BEGIN
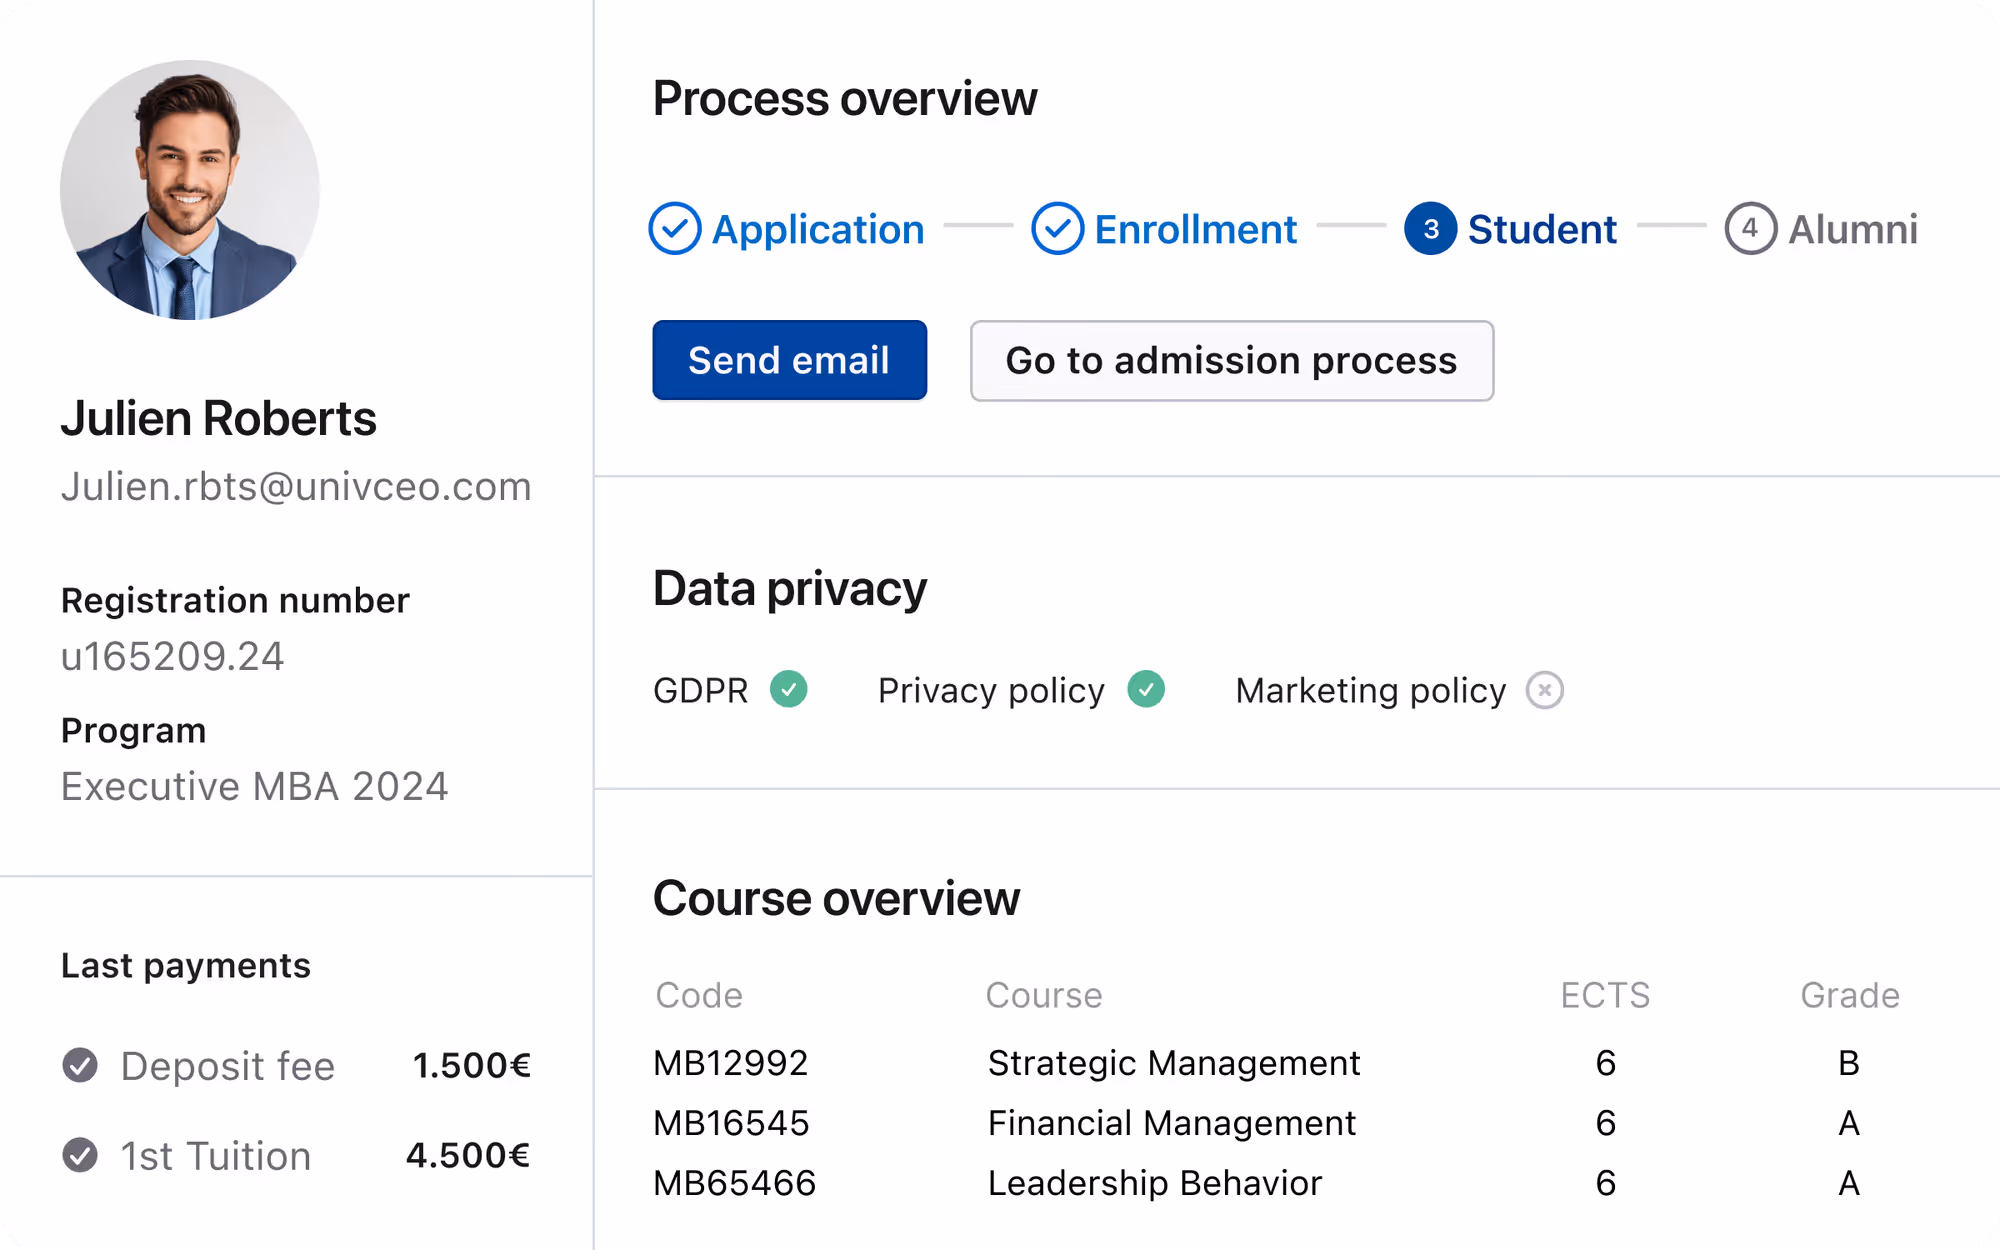The height and width of the screenshot is (1250, 2000).
Task: Expand the Last payments section
Action: [185, 965]
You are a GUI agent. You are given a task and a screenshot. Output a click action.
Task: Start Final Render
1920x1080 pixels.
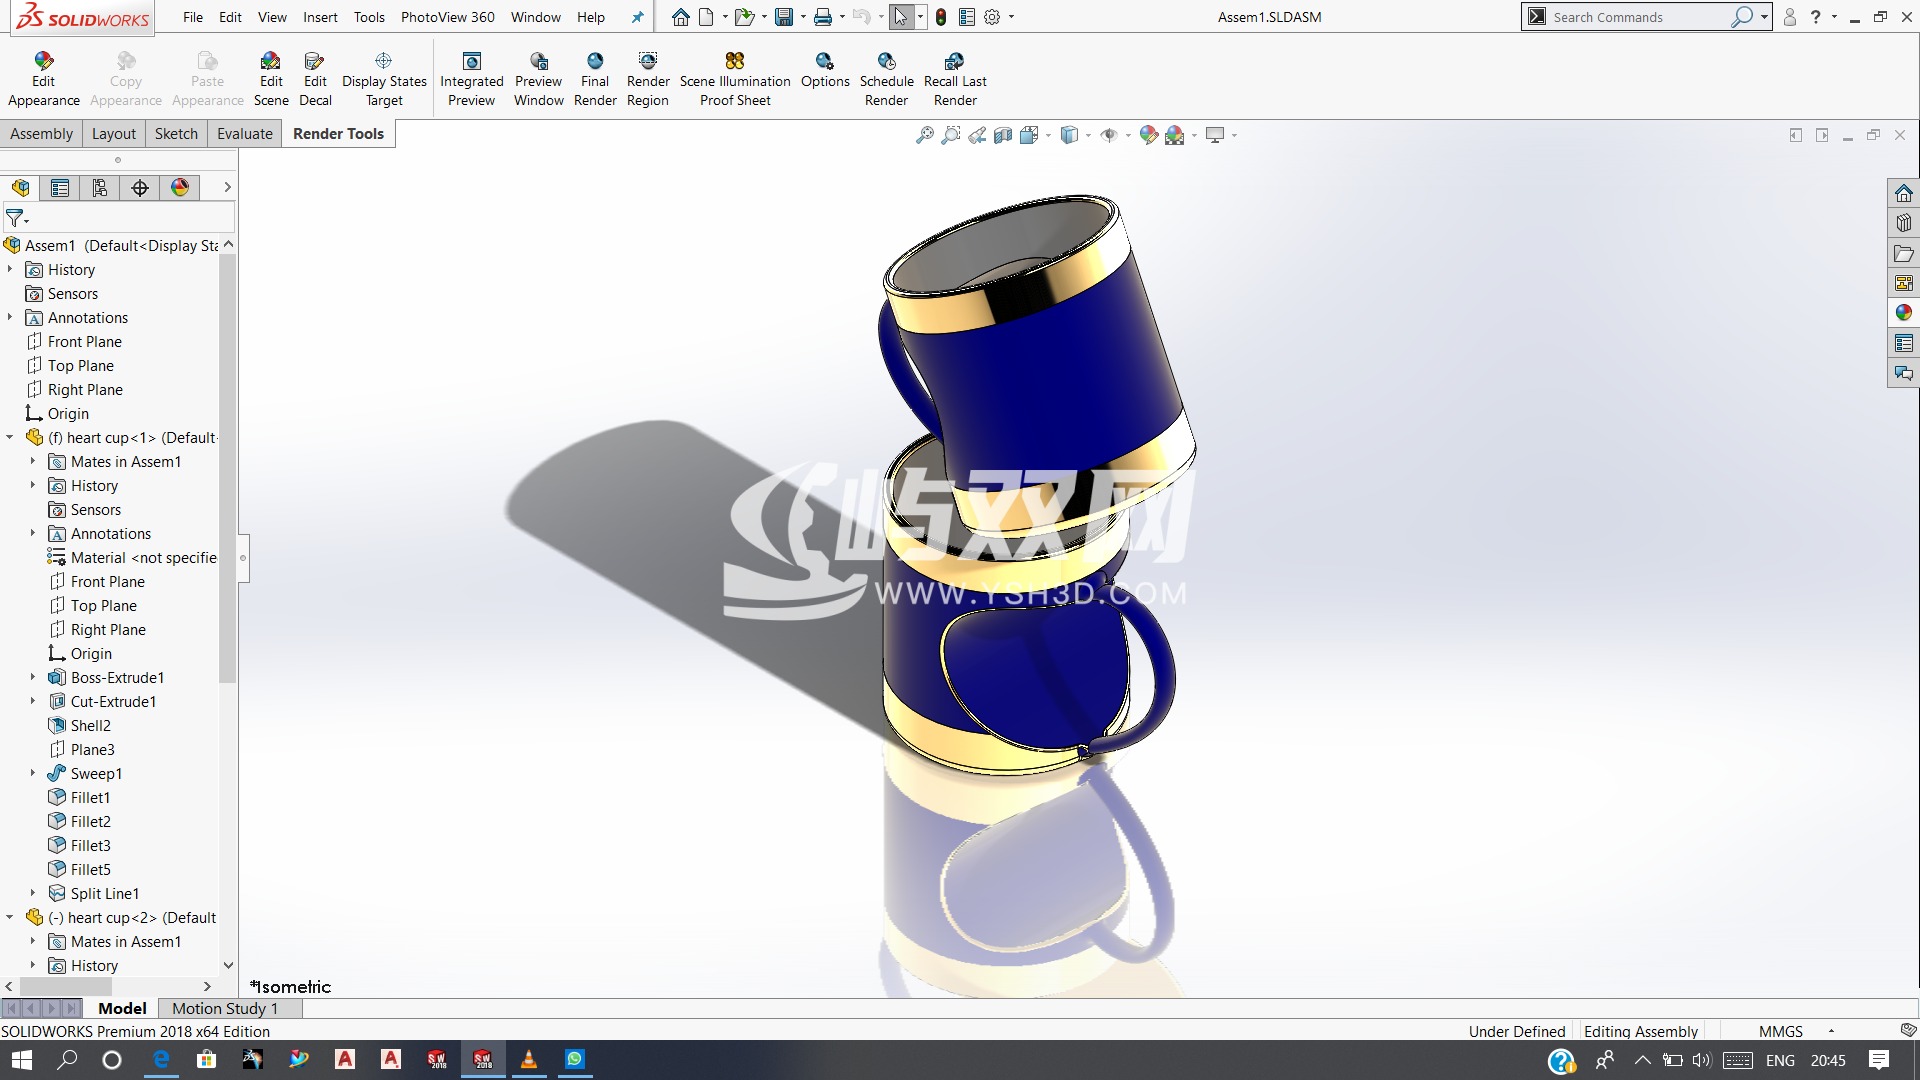[595, 62]
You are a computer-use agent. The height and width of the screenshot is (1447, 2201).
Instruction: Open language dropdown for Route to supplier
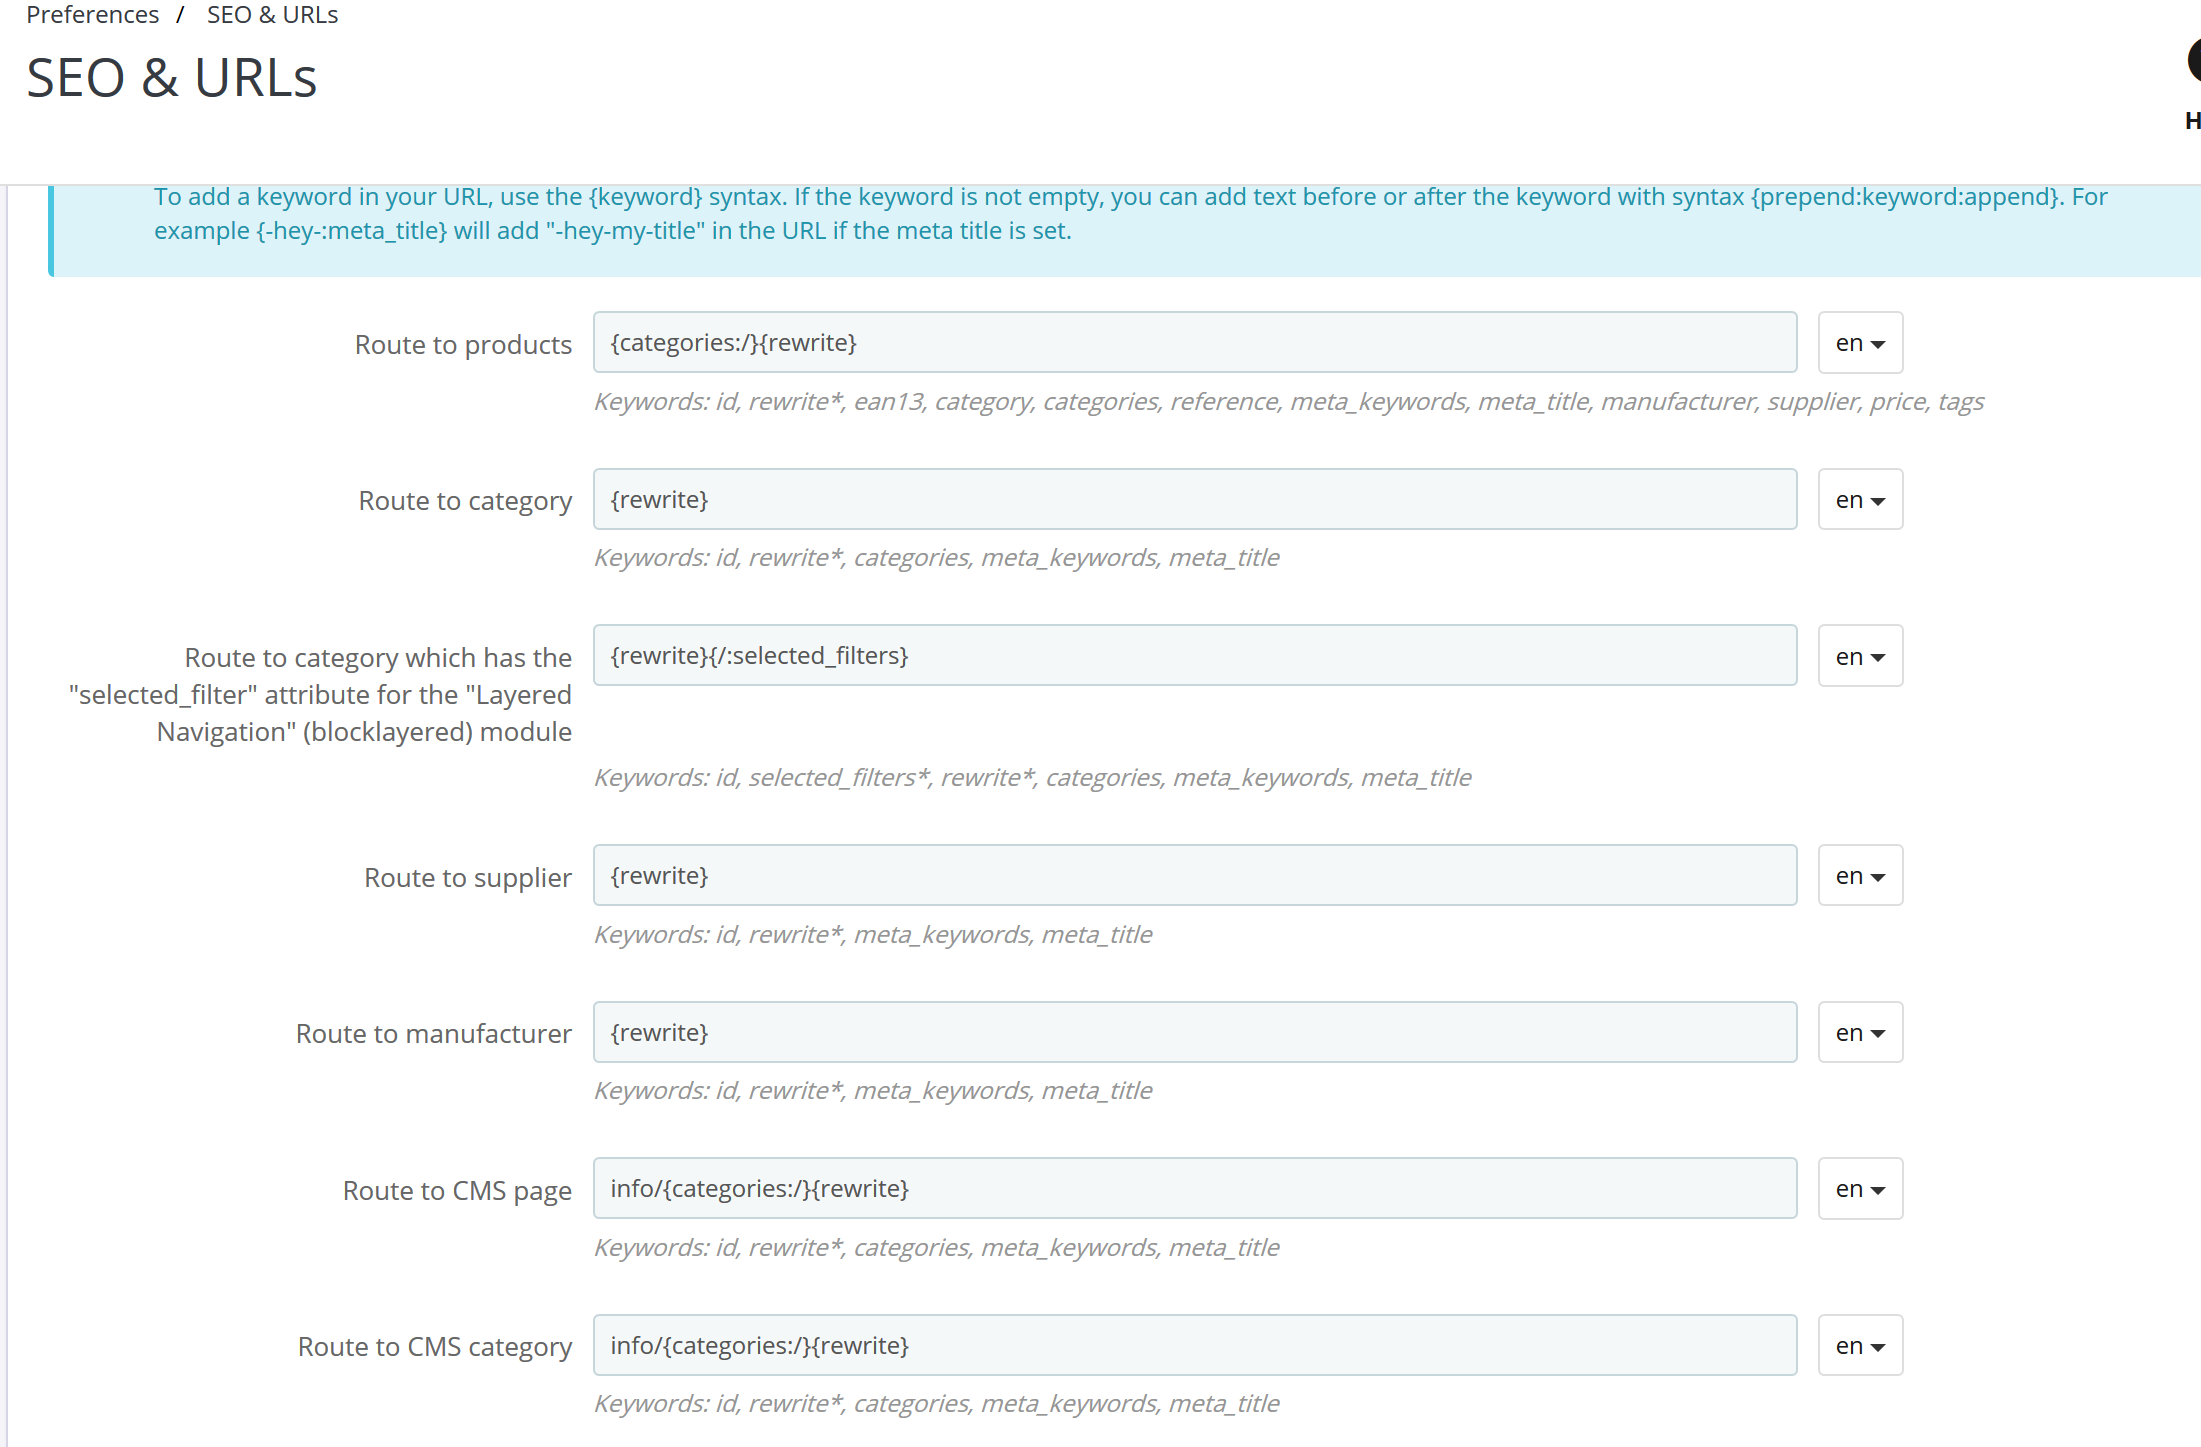click(1859, 876)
END
# YOUR INSTRUCTIONS
Beginning with the line that holds "1920x1080 pixels.", return each line through the end of the records above exactly. Do not include pictures.

# OUTPUT OF THE TASK
1920x1080 pixels.
[595, 62]
You are a computer-use agent. The height and width of the screenshot is (1447, 2201).
Instruction: Open language dropdown for Route to supplier
click(1859, 876)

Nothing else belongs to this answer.